How Does Exercise Affect Testicular Health and Function?
Exercise may be the best thing you can do for your health. Habitual exercise supports a healthy weight, prevents cardiovascular disease, treats type II diabetes, slows the progression of Alzheimer's, alleviates depression, and helps you sleep, among many other benefits.
But is exercise such a great thing for testicular health?
That's the focus of a new review paper published to the European Journal of Applied Physiology. University of Aveiro researchers Bárbara Matos, Rita Ferreira, and Margarida Fardilha teamed up with John Howl, a Professor of Molecular Pharmacology at the University of Wolverhampton, to parse through the mixed literature on testicular function and exercise.
To briefly summarize, physical activity is generally beneficial for male reproductive health, especially if it treats obesity, but certain types of exercise and overtraining can produce negative effects. Now let's dig in to specifics.
Moderate intensity aerobic exercise, including swimming, running, and playing recreational sports, is generally good for testicular function. The same is true of resistance training (weightlifting).
"Several population-based studies reported a positive association between moderate-intensity aerobic exercise training and testis function parameters such as sperm concentration and hormonal serum levels. Indeed, increased serum levels of total and free testosterone, sperm count, motility and morphology were observed in trained subjects," the authors wrote.

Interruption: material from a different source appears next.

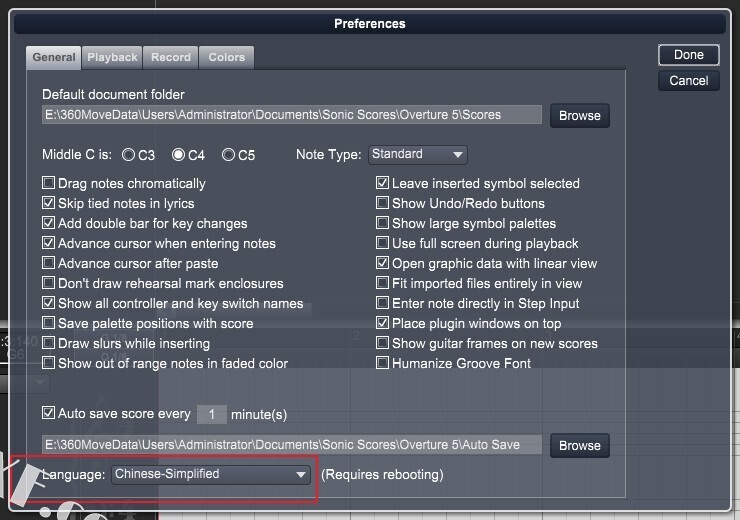Enable Use full screen during playback
The width and height of the screenshot is (740, 520).
click(x=383, y=244)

However, the authors also noted that a few studies showed no impact or slightly negative effects from moderate aerobic exercise and resistance training, resulting in lower levels of follicle-stimulating (FSH) and luteinizing hormones (LH). FSH stimulates spermatocytes to undergo cell division, while LH regulates testosterone levels.
Looking at the big picture, the majority of research does seem to indicate that resistance and aerobic exercise may slightly benefit testicular function. High-intensity interval training also seems to fall into this category.
The same can't be said for repeated high-intensity exercise, however. Physical training that involves exhaustive activity for sustained amounts of time does seem to be detrimental to testicular health. This is likely due to overtraining and fatigue. Marathoners, triathletes, and professional athletes are the most susceptible.
"One randomized controlled longitudinal study involved 362 habitual aerobic male athletes, aged 20–40 years, submitted to 60 weeks of a running program (five sessions/week, 120 min/session at speed adjusted to VO2max of 80%). In this study, lower serum levels of total and free testosterone, higher levels of SHBG, and decreased semen parameters like sperm count, motility and morphology were observed," the researchers summarized.
Long-term cycling seems to be detrimental to testicular health, as well.
"Testicular mechanical trauma, the result of compression against the bicycle saddle, and increased scrotal temperature may both induce an inflammatory response with negative outcomes in testis function," the authors wrote.
The net takeaway from the review is that the relationship between exercise and testicular function is nuanced. Exercise frequency, body type, amount of recovery, type of clothing (tight or loose), environmental temperature, and any exercise-induced injuries all factor in.
Moreover, any potential negative effects from overtraining or fatigue almost always resolve with appropriate recovery. While exercise can cause testicular or fertility issues, any associated harms rarely last.